Subru is a Principal Architect at Microsoft in the GSL team, currently focusing on data science lifecycle automation platforms. Previously at Microsoft, Subru was a Principal Research Engineer working on different aspects of YARN scheduling, specifically scaling it to 50K+ nodes and providing SLA guarantees. The work is a critical driver for the internal Cosmos BigData clusters having scheduled nearly one trillion tasks that manipulated close to a Zettabyte of production data.
Prior to Microsoft, Subru worked at Yahoo! where he contributed to Oozie’s precursor, near real-time stream processing on Hadoop and HBase replication.He is also a member of the Apache Hadoop PMC where he has been actively contributing since 2007 with emphasis on YARN resource management. Subru’s research interests include large scale distributed systems, Systems-for-ML and ML-for-Systems.
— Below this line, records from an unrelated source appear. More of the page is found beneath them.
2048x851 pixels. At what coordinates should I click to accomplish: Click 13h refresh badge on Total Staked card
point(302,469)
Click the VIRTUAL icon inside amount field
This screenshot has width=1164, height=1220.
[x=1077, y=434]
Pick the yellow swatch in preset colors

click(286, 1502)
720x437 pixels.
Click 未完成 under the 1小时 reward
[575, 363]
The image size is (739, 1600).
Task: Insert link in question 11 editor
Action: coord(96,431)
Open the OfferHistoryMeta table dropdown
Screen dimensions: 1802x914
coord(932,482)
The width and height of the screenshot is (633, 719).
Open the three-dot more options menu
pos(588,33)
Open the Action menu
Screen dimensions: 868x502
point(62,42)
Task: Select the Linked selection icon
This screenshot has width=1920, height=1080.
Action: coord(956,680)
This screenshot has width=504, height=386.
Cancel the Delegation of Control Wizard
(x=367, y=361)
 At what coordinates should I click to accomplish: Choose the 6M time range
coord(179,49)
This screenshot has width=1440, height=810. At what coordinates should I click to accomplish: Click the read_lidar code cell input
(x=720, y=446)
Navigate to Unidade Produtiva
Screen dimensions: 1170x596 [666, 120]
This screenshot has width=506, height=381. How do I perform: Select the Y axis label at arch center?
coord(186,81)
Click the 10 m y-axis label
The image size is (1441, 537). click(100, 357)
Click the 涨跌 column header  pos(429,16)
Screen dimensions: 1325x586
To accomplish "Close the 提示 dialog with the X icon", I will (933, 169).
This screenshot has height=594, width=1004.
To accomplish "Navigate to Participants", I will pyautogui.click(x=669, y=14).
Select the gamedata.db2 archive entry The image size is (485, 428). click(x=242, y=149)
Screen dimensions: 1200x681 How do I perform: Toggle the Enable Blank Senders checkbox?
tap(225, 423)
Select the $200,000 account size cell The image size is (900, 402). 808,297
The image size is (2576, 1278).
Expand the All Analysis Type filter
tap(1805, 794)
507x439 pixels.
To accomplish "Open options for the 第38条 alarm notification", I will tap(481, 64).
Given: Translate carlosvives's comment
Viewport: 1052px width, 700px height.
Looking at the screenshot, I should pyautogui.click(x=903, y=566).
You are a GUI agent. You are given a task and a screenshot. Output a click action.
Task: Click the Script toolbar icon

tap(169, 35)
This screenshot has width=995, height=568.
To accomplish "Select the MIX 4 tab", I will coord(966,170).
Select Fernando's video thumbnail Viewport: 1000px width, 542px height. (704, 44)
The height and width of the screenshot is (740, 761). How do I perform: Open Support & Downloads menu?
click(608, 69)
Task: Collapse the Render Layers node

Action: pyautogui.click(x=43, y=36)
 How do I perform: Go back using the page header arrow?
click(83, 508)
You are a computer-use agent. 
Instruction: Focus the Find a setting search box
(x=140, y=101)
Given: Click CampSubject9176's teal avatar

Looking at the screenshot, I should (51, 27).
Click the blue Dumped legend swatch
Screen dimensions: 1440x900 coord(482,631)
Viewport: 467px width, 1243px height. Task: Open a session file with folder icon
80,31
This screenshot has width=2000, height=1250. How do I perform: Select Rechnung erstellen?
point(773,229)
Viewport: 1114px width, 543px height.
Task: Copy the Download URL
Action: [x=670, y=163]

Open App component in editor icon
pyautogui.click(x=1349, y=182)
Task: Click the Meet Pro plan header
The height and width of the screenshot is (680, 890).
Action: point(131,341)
The data science lifecycle consists of multiple iterative steps: data collection, data cleaning/exploration, feature engineering, model training, model deployment and scoring among others. The process is often tedious and error-prone and requires considerable human effort. Apart from these challenges, when it comes to leveraging ML in enterprise applications, especially in regulated environments, the level of scrutiny for data handling, model fairness, user privacy, and debuggability is very high. In this talk, we present the basic features of Flock, an end-to-end platform that facilitates adoption of ML in enterprise applications. We refer to this new class of applications as Enterprise Grade Machine Learning (EGML). Flock leverages MLflow to simplify and automate some of the steps involved in supporting EGML applications, allowing data scientists to spend most of their time on improving their ML models. Flock makes use of MLflow for model and experiment tracking but extends and complements it by providing automatic logging, deeper integration with relational databases that often store confidential data, model optimizations and support for the ONNX model format and the ONNX Runtime for inference. We will also present our ongoing work on automatically tracking lineage between data and ML models which is crucial in regulated environments. We will showcase Flock's features through a demo using Microsoft's Azure Data Studio and MLflow.